Autre temps, autre mœurs…

*Toutes ces questions qu’on ne se pose pas dans un jeu vidéo, parce que l’on accepte la forme encore « préhistorique » du genre


2 commentaires à “Nostalgie de la forme”

  1. Nostalgie de la forme | Planet Arrakis écrit :

    […] une chronique exceptionnelle : elle sera publiée conjointement ici, et sur Cinefast, le site de promotion du cinéma US du Professore Ludovico, un lointain cousin du Commandeur des […]

  2. Karl Ferenc Scorpios écrit :

    Pas le temps de se retourner et hop nom de Zeus c’est vrai, on avait oublié « Le Professor a toujours quelque chose à dire » et son cousin l’Atreides aussi.. Au final c’est toujours aussi rageant on aimerait bien lui mettre un p’tit tacle dans les tibias, comme çà au passage, pour taquiner mais on peut pas. Le docte savant est plus agile qu’un Lionel Messi zigzaguant dans la surface (1). Ce dangereux personnage m’a même un moment fait douter avec son histoire de Star Trek sur Arte. Heureusement au bout de 25 mn de « La Colère de Kahn (2)», j’ai repris mes esprits : le gros Shatner et sa moumoute, Ricardo Montalban qui avait piqué le costume du bassiste de Motley Crue, Scott bouré dans sa salle des machines ! J’ai hurlé dans mon salon comme pris dans un état second. Manque de pas de bol, mes affaires m’ont empêché de réagir. Je lui réservais in petto une terrible revanche mais « c’t’homme là, ce qui l’a sauvé, c’est sa psychologie » (3). Et le voilà avec Nostalgie de la Forme et son lot de « l’Appel de Chtulhu, Au cœur des ténébres, Conan, Games of Thrones », le vieux barbot te cloue sur place.
    Pour conclure : « Nostalgie de la Forme » is Wonderful, Glorious (4)! Et sur le fond cher Professor souvenez vous bien de cela « Welcome to the sixth sorld ! ». Oui bientôt, nous rentrerons dans un nouvel Univers.

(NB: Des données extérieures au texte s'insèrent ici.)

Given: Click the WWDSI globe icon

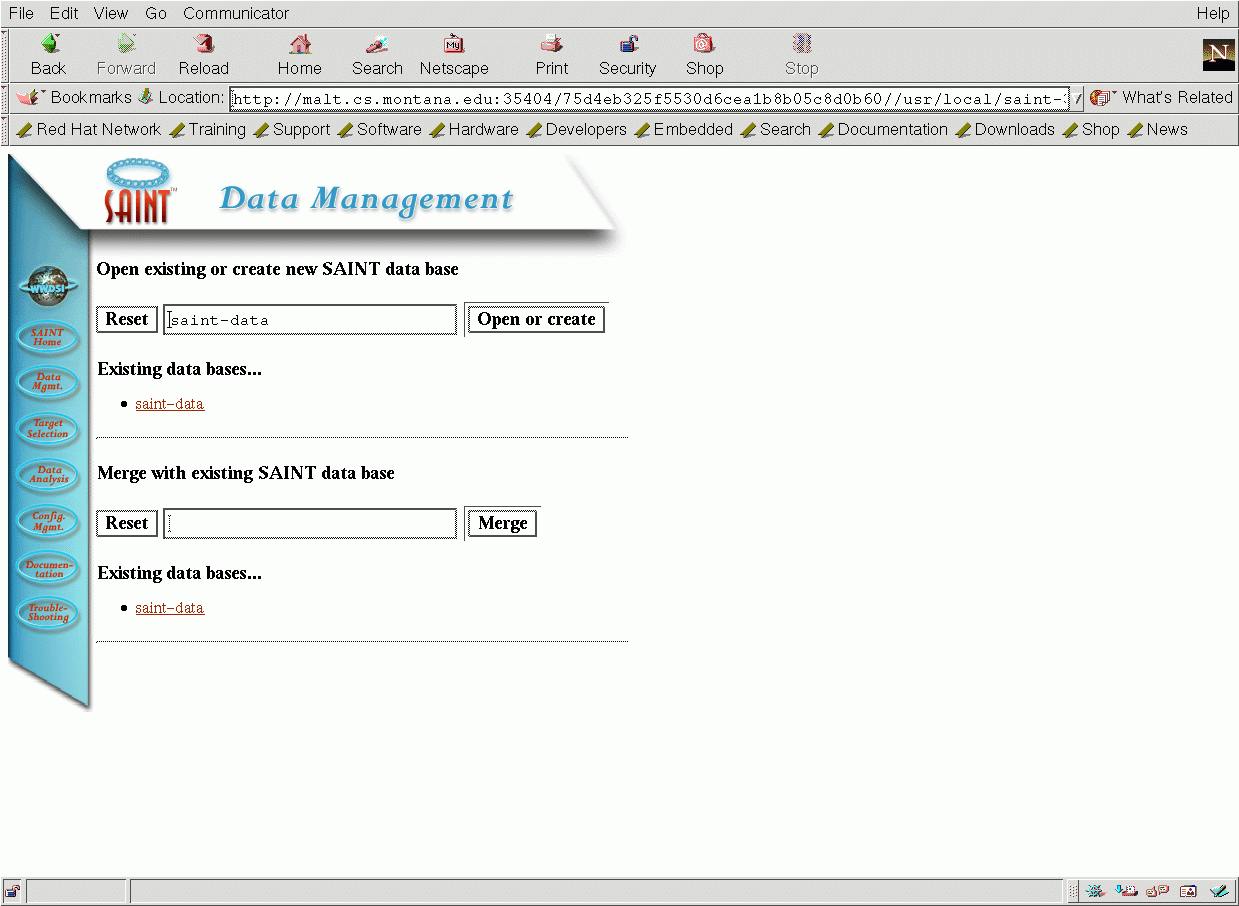Looking at the screenshot, I should click(x=47, y=287).
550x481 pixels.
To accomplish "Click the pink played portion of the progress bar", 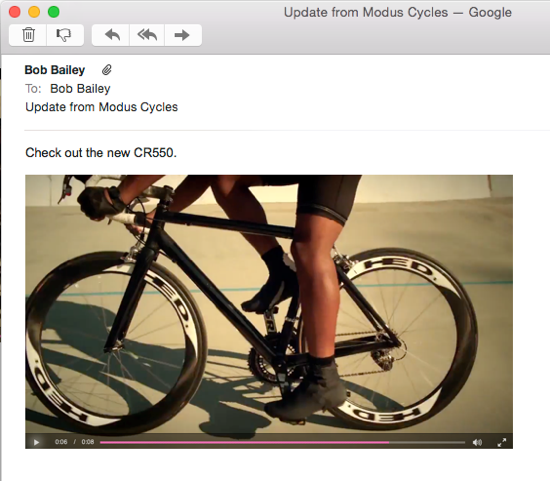I will coord(244,442).
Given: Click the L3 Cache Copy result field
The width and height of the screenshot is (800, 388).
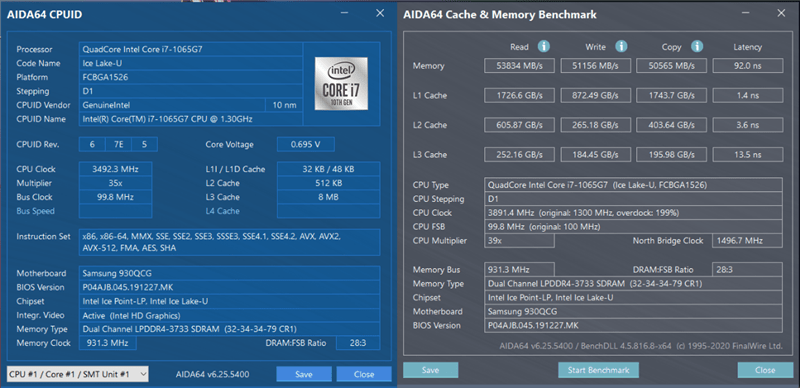Looking at the screenshot, I should pyautogui.click(x=671, y=155).
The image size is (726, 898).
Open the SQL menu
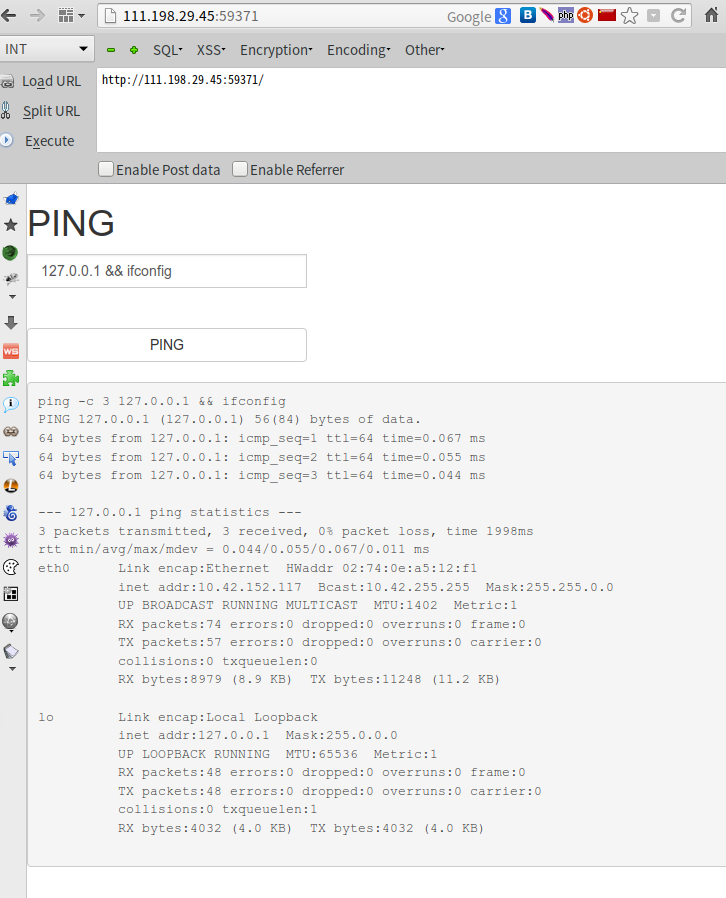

    (1) Il est balaise aussi le Yoyo dans la feinte fiscale.
    (2) Rien que le titre c’est énorme. Il est pas content le Kahn et tu trembles de peur à l’idée qu’il devienne coach à « nouveau look pour une nouvelle vie » sur M6.
    (3) Pour les lecteurs de Télérama toujours très attachés à la citation des sources, je remercie Monsieur Raoul Volfoni pour son « Y’a vingt piges, le Mexicain, tout le monde l’aurait donné à cent contre un : flingué à la surprise. Mais c’t’homme là, ce qui l’a sauvé, c’est sa psychologie. »
    (4) Ça c’est pas Raoul, ce sont les anguilles de EELS qui le disent.